SUPPLIED RECORDS.
▬▬▬▬▬▬

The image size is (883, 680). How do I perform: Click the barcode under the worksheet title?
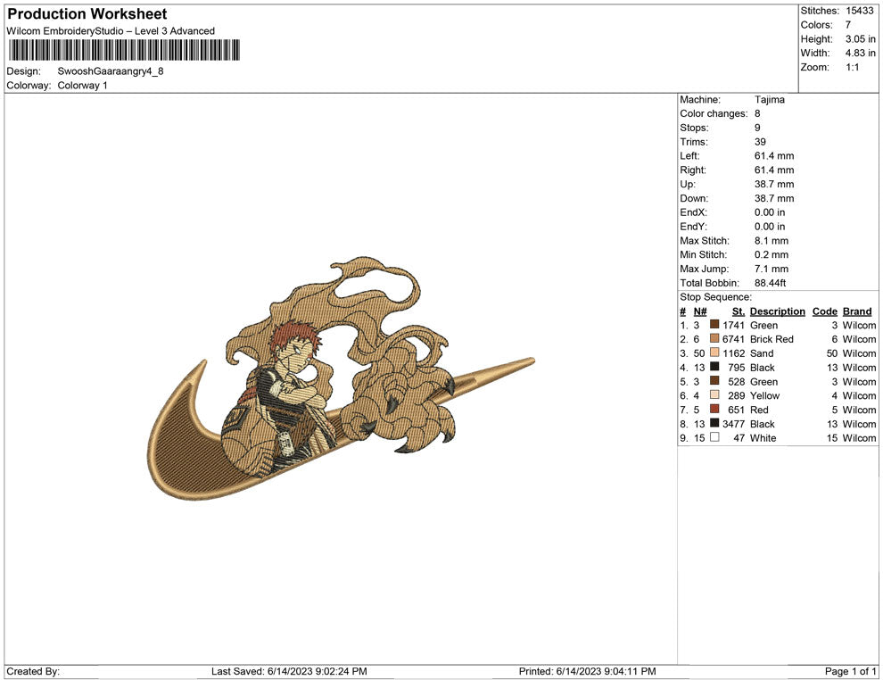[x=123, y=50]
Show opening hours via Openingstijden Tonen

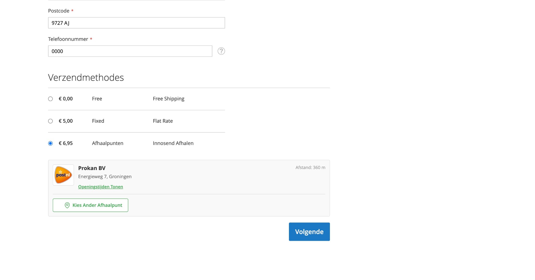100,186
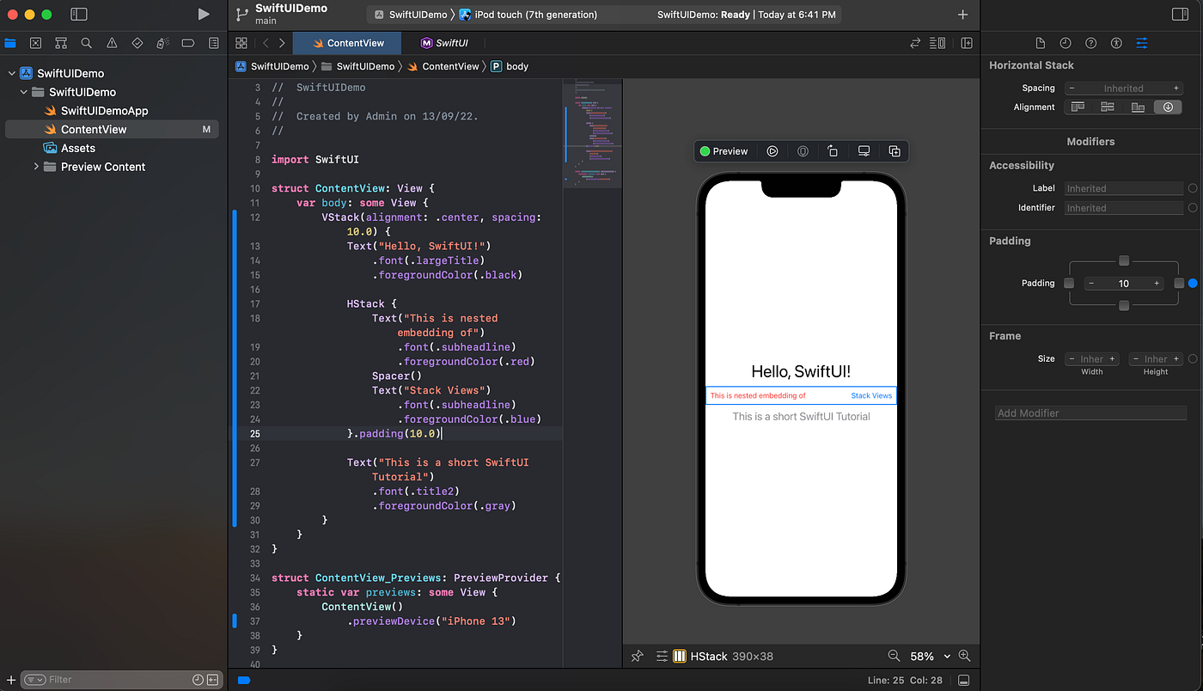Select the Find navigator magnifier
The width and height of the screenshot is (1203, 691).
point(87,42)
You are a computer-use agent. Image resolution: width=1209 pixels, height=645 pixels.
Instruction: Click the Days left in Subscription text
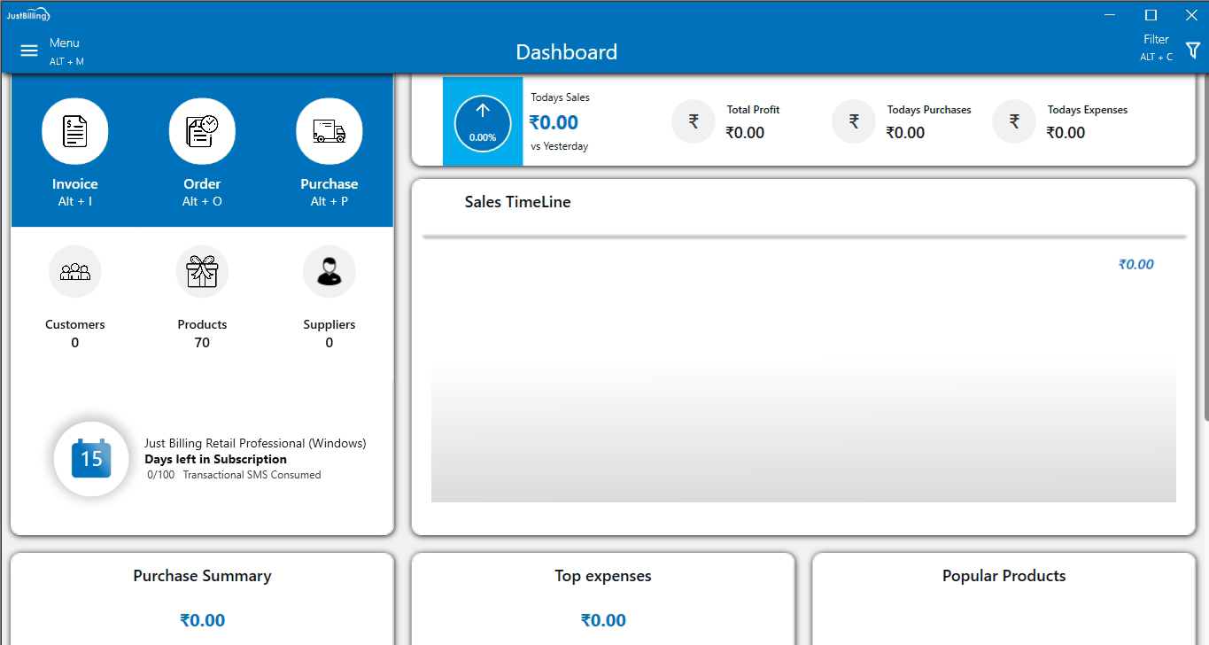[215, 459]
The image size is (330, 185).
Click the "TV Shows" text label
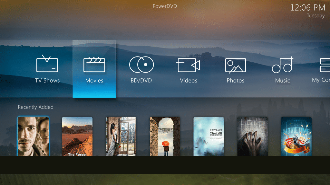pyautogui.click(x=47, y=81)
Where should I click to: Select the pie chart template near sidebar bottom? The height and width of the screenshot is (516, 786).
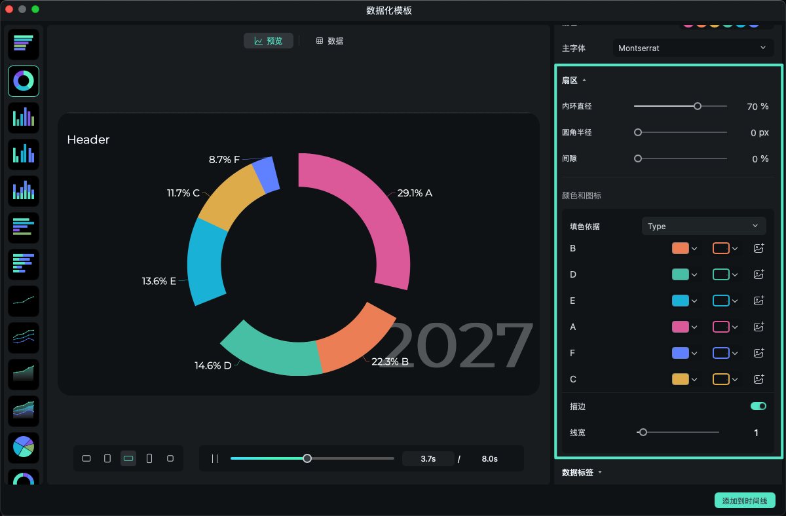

▬▬▬▬▬▬

EXERCISE.
Lay out every line of the listing above as a numbered list, skipping blank lines and leaving out the pictures.

FINAL ANSWER.
1. The image size is (883, 680). How do I perform: Click the barcode under the worksheet title?
2. [x=123, y=50]
3. Show opening hours via Openingstijden Tonen
4. 100,186
5. Select the Find navigator magnifier
6. The width and height of the screenshot is (1203, 691).
7. point(87,42)
8. You are a computer-use agent. Image resolution: width=1209 pixels, height=645 pixels.
9. Instruction: Click the Days left in Subscription text
10. [215, 459]
11. The image size is (330, 185).
12. Click the "TV Shows" text label
13. pyautogui.click(x=47, y=81)
14. Where should I click to: Select the pie chart template near sidebar bottom? The height and width of the screenshot is (516, 786).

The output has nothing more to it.